Alessandro Ghedini /dev/random

Multi-VLAN DHCP+DNS home network setup with dnsmasq

Last week my ISP had an outage, and I discovered to my dismay that local DNS resolution on my home network stopped working too. My ISP having outages is nothing new, but the broken local DNS is, as the whole point of setting it up in the first place was to allow local services to keep working during the not-infrequent ISP oopsies.

My home network is largely run over Unifi hardware, with a Gateway Pro acting as, well, the network’s gateway. It comes with its own local DHCP and DNS setup based on dnsmasq which has worked fairly well in the past, so it’s not entirely clear whether this new failure mode is something that was introduced in a recent update (as I said, I’ve weathered ISP outages before without noticing the issue).

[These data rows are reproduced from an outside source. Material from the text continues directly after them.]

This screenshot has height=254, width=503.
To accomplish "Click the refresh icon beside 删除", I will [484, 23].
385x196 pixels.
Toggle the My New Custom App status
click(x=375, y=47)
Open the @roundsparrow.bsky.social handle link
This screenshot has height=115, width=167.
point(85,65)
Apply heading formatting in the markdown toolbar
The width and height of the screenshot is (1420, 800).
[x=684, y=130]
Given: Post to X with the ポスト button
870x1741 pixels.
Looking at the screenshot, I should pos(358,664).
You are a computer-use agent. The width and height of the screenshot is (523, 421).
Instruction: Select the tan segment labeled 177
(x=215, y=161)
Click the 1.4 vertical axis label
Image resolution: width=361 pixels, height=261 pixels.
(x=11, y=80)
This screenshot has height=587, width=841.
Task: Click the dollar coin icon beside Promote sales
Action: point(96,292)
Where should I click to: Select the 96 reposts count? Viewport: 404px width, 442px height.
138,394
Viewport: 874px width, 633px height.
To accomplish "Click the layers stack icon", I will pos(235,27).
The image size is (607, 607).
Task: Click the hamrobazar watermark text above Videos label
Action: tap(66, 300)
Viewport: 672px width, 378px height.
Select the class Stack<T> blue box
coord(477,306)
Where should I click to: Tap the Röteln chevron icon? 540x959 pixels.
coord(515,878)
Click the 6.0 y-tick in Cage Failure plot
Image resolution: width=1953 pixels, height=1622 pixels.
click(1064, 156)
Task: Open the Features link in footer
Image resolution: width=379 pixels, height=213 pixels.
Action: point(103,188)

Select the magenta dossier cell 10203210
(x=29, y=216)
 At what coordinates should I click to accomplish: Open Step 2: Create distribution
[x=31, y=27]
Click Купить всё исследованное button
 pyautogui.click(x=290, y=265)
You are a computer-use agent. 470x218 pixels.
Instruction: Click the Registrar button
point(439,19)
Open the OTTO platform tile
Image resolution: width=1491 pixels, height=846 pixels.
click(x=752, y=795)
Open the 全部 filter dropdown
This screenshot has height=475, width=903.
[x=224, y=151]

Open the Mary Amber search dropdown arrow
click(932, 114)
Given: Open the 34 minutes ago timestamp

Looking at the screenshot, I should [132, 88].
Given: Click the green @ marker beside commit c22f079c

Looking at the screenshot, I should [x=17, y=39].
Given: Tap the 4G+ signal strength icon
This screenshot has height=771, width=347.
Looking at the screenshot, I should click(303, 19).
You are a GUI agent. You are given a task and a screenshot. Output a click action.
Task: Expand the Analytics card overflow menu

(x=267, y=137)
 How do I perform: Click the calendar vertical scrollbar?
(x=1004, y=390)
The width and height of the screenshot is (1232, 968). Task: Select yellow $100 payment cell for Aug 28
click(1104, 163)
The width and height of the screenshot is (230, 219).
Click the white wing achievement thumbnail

Looking a bit into it, it appears that the dnsmasq instance responsible for local DHCP and DNS is configured to use the gateway’s WAN interface, which seems a little strange, with the result that Unifi’s WAN fallback mechanism seems to disable it when the upstream connection breaks (thus breaking DNS as well).

I did a fair amount of searching and found a few mentions of similar issues from other people, though there didn’t seem to be a solution.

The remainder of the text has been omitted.